India opening excites some US varsities, others cautious
American universities are excited by prospects of expanding their presence in India's growing education market but some prestigious Ivy league institutions like Yale University don't expect to open a campus in the country any time soon.world Updated: Mar 28, 2010 16:18 IST
American universities are excited by prospects of expanding their presence in India's growing education market but some prestigious Ivy league institutions like Yale University don't expect to open a campus in the country any time soon.
Vivek Wadhwa, an Indian American entrepreneur turned academic, associated with Duke, Harvard and Berkeley, all with strong interest in India, described the Indian cabinet's approval of a bill allowing foreign varsities to set up campuses in India as a "win-win".
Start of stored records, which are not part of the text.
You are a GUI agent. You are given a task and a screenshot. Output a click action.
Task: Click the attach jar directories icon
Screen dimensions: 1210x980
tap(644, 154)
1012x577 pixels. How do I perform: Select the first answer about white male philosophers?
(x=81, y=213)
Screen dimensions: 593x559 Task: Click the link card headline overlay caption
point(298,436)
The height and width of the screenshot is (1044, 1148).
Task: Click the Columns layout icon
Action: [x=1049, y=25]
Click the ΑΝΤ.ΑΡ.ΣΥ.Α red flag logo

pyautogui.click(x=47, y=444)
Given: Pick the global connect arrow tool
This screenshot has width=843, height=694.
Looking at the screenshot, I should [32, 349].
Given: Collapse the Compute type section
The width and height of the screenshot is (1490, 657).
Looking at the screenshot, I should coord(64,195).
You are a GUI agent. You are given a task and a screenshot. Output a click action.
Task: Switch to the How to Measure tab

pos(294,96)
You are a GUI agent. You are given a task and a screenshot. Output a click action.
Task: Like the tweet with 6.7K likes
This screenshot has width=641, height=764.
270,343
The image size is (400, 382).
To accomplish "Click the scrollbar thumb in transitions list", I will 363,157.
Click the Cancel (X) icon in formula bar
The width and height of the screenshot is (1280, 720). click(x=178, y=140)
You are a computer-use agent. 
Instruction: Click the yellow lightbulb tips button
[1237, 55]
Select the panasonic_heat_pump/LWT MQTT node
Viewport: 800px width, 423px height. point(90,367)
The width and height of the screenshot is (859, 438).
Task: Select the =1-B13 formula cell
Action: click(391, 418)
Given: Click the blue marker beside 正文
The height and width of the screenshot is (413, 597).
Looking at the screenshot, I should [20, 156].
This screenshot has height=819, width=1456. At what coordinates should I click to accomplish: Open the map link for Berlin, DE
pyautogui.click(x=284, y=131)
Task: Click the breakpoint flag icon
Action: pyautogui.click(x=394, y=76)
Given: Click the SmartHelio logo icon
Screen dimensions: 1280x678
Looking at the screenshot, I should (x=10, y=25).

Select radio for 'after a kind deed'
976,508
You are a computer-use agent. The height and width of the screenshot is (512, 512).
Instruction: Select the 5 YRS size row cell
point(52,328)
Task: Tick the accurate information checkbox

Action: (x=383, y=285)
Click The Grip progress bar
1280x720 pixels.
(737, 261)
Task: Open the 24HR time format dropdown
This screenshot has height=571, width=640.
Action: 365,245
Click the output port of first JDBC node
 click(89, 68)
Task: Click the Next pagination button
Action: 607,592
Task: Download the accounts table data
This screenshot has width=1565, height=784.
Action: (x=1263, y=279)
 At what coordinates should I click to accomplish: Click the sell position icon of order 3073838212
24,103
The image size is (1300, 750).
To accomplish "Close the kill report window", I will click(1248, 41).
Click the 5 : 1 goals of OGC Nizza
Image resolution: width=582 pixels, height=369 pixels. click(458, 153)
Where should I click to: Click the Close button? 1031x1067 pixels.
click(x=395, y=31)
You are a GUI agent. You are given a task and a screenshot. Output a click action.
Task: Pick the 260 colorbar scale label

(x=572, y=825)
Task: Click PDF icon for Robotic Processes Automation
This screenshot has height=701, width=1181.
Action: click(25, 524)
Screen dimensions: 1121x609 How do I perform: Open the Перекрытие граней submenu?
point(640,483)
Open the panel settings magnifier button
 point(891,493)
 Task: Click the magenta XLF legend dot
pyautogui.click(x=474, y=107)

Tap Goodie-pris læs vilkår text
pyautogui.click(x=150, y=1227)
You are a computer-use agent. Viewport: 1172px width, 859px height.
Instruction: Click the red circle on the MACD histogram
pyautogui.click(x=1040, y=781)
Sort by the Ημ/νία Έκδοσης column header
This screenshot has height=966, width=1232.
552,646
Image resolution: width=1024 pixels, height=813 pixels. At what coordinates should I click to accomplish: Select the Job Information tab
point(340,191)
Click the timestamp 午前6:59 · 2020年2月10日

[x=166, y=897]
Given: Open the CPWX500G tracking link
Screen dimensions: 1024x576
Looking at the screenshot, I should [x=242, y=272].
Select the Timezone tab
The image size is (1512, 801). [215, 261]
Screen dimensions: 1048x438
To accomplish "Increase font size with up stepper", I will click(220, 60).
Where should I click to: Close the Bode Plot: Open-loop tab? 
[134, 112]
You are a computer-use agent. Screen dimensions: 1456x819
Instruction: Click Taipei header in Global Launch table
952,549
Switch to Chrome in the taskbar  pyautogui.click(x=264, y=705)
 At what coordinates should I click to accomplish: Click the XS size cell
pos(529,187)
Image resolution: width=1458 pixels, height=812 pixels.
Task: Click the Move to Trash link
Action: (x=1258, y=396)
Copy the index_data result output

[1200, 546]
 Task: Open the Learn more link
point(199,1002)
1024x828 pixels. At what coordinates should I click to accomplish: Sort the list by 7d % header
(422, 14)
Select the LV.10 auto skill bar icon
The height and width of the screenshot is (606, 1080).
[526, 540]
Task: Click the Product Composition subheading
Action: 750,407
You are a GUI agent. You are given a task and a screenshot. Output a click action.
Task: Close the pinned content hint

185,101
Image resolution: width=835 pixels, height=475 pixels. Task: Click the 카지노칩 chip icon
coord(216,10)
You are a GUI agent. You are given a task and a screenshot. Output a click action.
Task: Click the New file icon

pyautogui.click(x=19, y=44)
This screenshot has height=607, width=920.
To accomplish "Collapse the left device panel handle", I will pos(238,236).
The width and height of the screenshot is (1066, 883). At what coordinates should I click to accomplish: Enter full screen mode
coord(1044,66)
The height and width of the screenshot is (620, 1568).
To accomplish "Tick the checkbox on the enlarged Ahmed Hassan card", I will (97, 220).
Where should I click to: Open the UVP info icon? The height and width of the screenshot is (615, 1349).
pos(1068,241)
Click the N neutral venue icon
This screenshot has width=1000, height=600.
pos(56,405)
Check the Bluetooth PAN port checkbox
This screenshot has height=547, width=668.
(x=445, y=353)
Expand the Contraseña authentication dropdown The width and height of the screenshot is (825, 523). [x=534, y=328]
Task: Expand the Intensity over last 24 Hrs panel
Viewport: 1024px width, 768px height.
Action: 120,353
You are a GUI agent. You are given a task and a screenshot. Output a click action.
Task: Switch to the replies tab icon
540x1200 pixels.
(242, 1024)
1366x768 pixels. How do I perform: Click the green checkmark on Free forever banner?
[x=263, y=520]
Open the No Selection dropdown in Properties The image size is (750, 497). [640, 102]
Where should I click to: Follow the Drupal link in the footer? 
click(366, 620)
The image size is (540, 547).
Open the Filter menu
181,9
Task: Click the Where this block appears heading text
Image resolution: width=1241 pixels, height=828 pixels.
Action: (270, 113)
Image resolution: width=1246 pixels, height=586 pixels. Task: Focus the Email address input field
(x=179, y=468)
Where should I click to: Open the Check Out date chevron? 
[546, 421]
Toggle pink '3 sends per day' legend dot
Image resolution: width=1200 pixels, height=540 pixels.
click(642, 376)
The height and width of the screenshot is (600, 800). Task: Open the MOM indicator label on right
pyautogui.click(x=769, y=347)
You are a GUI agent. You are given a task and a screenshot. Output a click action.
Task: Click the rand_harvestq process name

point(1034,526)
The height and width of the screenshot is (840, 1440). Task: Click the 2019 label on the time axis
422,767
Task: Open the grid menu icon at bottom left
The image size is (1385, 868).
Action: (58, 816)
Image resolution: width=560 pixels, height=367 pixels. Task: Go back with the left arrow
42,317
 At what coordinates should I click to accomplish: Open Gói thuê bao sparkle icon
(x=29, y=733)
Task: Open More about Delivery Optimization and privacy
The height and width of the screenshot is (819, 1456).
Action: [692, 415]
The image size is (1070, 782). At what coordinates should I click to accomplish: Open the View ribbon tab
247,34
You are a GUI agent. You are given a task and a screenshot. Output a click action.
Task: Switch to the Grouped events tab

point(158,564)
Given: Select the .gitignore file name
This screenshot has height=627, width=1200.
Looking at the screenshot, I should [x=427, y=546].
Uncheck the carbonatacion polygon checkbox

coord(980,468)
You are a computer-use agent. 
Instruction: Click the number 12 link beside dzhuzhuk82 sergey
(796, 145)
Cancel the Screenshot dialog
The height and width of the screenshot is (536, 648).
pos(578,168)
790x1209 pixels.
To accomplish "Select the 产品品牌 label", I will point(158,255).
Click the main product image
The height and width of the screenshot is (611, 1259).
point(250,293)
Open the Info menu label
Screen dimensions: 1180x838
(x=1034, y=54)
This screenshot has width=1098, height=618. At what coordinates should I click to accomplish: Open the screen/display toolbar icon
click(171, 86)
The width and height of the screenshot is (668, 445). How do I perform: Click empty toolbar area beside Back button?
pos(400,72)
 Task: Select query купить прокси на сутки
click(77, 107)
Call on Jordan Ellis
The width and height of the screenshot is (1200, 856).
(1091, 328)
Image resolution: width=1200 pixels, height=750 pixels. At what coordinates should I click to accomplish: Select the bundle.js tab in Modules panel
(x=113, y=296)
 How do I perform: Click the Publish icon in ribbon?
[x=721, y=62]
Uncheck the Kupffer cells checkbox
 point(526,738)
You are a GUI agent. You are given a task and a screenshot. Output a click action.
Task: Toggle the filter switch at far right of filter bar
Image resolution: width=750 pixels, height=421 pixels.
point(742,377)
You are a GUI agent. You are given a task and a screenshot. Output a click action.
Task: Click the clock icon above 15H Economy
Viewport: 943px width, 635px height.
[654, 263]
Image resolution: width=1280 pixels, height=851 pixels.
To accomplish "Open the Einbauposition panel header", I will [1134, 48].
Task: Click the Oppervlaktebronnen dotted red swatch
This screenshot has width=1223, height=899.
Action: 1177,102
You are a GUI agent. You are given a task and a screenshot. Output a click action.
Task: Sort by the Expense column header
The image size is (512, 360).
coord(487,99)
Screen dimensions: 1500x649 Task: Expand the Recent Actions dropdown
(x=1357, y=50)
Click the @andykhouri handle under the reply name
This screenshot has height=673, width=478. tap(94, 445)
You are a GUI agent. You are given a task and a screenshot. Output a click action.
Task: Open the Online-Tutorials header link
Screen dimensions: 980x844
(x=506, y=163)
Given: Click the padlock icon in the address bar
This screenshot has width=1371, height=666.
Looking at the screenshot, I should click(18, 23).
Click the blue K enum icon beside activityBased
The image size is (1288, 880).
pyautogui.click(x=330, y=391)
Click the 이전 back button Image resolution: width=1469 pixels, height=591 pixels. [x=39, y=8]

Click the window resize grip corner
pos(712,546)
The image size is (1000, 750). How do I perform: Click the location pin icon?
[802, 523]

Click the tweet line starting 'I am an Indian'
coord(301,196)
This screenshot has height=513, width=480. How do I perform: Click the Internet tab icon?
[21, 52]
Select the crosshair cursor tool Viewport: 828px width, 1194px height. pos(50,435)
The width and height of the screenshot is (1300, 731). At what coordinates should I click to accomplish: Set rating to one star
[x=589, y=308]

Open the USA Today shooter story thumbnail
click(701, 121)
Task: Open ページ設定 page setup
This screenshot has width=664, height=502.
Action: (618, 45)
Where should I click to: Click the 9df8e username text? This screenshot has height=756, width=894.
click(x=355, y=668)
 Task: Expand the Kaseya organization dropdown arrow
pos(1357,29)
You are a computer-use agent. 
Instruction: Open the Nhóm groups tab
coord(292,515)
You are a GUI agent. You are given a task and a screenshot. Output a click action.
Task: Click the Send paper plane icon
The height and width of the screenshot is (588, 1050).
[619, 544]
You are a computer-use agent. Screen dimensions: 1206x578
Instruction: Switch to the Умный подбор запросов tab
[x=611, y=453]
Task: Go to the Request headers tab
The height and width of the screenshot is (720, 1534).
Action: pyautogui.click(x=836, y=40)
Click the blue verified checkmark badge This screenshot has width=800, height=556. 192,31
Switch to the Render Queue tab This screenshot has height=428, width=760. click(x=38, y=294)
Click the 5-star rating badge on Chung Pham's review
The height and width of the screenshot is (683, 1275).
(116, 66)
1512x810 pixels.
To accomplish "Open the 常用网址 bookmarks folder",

The legislation expected to be introduced in parliament next month for a vote would potentially open a huge market to international educational institutions. "For them, this provides an ability to expand their programmes and make their students and faculty more globally aware," Wadhwa told IANS.
"They will probably end up doing some of their research in India also for the same reasons that major corporations are doing R&D in India - it is much cheaper and brings them closer to growth markets."
But Wadhwa wished "the government hadn't put unnecessary restrictions into the bill, like the requirement that universities not repatriate profits and requiring an $11million minimum investment.
"Tens of billions are already flowing out of the country. So what if some universities make a profit? This is win-win," he quipped.
Yale University, which is currently in discussions with the Ministry of Human Resource Development to advise the government on its plans to set up 14 new national universities in the next few years, however, had a different take.
"We have no intention or plan to open a campus in India at present," said George Joseph, assistant secretary for international affairs at Yale University. "Our focus is on building research collaborations, partnerships, as well as student exchanges."
Declining to comment on the pending legislation, he said Yale preferred other ways of working with Indian institutions.
Joseph also thinks very few top US institutions would take up the campus model. As for Yale, it will continue its existing partnerships like the Yale Parliamentary Leadership Programme and Yale School of Management Leaders Forum.
Blair Sheppard, Dean of Duke University's Fuqua School of Business, however, welcomed the bill to allow foreign universities to establish study locations in India.
"India continues to be a major source of our MBA applicants and represents a significant portion of our student body, and we hope these latest developments make it possible for us to continue to nurture and expand our various partnerships with India," Sheppard stated.
Duke University already has strong relationships within India for many years with "many varied levels of engagement between Duke and India, spanning business, public policy, the environment, and medicine," he said.
The programmes include a collaborative arrangement with the Indian Institute of Management, Ahmedabad, to deliver custom corporate education programmes to organizations throughout India and a programme to provide training to Indian Administrative Service officers.
Dr. Mukesh Hariawala, an Indian American cardiac surgeon and healthcare economist, considered the proposed legislation as a very important first step forward.
"I think this will lead to healthy competition and significant improvements to the Indian education system," he said. "After all, tens of thousands leave India to study abroad every year and this leads to an outflow of billions of dollars of capital."
However, Hariawala said India should apply caution in opening the doors very wide to overseas educators initially and suggested running a pilot project to ensure that Indian students and universities are benefiting by this relationship with American universities.